Other firms offer the ability to communicate once we have gone, by storing message videos to be sent to selected people at a future date, say from a parent to a child for an important birthday. Dr Stacey Pitsillides, a senior research fellow in design at Northumbria University, has been putting this possibility to the public in her ‘Tickets for the Afterlife’ events and has found them potentially more engaging than earlier examples, such as leaving letters.

“In some ways, we’ve always been able to do that, but the voice is a very powerful aspect, along with the idea that you send it at a particular time to a particular person.” Though again, the longevity of such enterprises remains an issue. “That’s what’s interesting about these companies that use words like ‘future’, ‘eternity’ or ‘for ever’. They claim to be quite solid, but that can be quite questionable.”

Planning your digital death

Our data, then, faces disparate threats from unthinking or unreliable service providers: treasured memories or mementos could be wiped clean without our assent, or thoughts and images that we would prefer to have edited could be indelibly fixed. Perhaps it is best that we take a proactive approach, as suggested by several protagonists in Oreet Ashery’s film ‘Revisiting Genesis’.
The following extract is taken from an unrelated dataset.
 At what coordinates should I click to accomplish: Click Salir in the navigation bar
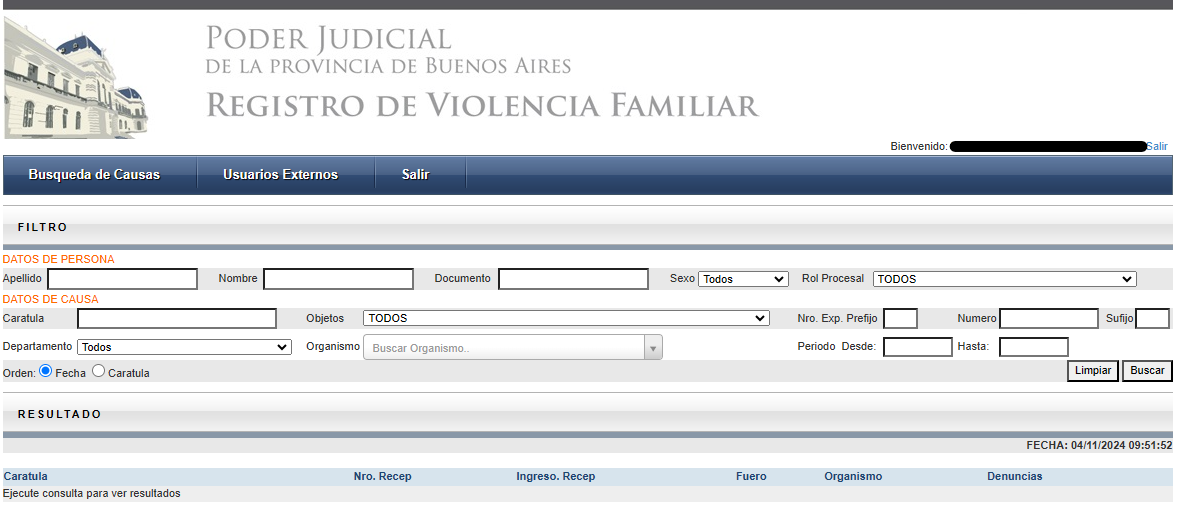(415, 174)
Here, the artist explores how dying people come to terms with their digital legacies through the interactions of various characters, including nurses and carers. One suggests Samson’s data funeral to a patient as a means of sloughing off their online baggage. Another raises a more positive possibility: sharing such information via an augmented-reality gravestone that gives mourners the option of accessing digital content in traditional places of commemoration, namely graveyards and gardens of remembrance.
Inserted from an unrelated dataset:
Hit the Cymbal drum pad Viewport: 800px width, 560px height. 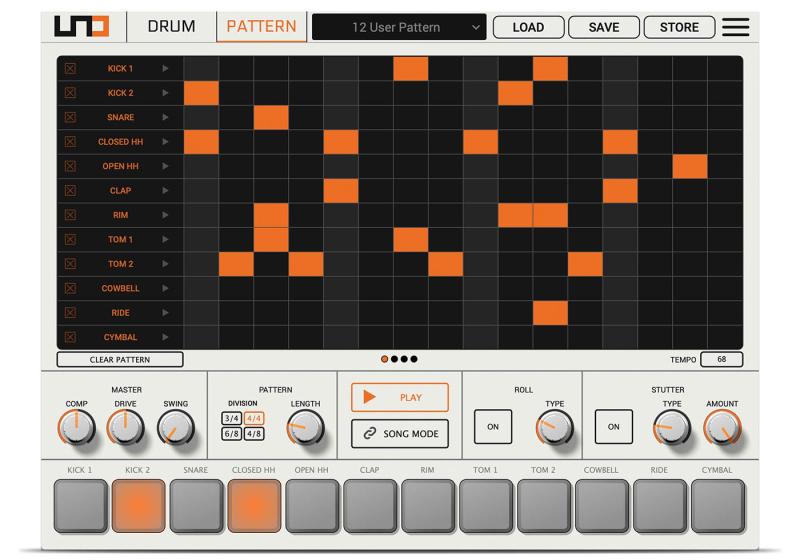[718, 506]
Such technology already exists. Nowadays, when you order your gravestone or plaque, you could opt to add a Quick Response (QR) code. These markers are more familiar from accessing special offers in adverts, but here are cut into stone or metal, allowing mobile devices to link to online information, such as videos or biographies.

A real-life example is the memorial in a Southampton graveyard to Henry ‘Harry’ Witt, a stoker who died aboard the Titanic. Tracy Dunne, mother-in-law of a descendant of Harry, suggested the upgrade when a new memorial at the family grave was needed. It links to a website containing Harry’s career records and other memorabilia.
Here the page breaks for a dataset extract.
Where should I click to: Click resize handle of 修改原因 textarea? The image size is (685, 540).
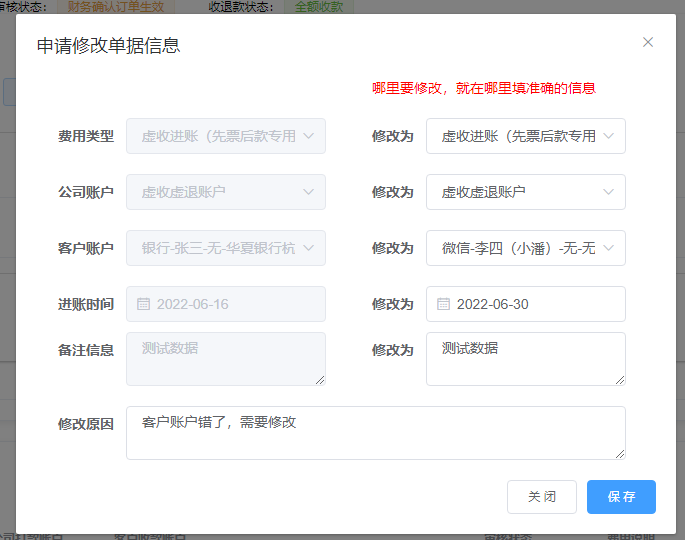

One problem with the use of such technology is the speed of change in IT: will QR codes last as long as graveyards? Tracy, though, finds the system works for her family’s situation. “We may change it in the future, but there are guided walks around the cemetery and we do get plenty of hits. It’s online so you don’t have to go the burial site, so we have family members in Australia that can look up the page, so it will remain online even if QR codes go out.”

Using dead people’s data

Looking further ahead, Ashery also examines futuristic possibilities such as uploading memories to create digital avatars for future generations to interact with. Though this isn’t yet a possibility, people are already being invited to export biographical information and other data that could be used to create such a phenomenon. Dr Pitsillides finds the concept useful for starting a wider debate about identity.

“Engaging the public in these issues brings to light other questions: it is not just what these technologies do and how they change our rituals and practices, but how they make us reflect on ourselves and what it means to be human.”

For Ashery, there are even more pressing concerns: “Everything we do online is extracting data from us, which not only contributes to ideas of algorithms, artificial intelligence and prediction of behaviour, but it’s used for financial gain, to foresee market trends and voting intentions. Before we had magic and séances; now we have technology taking that role. We have to be aware and critical of the extension of capitalism into death. We have to learn how to have control.”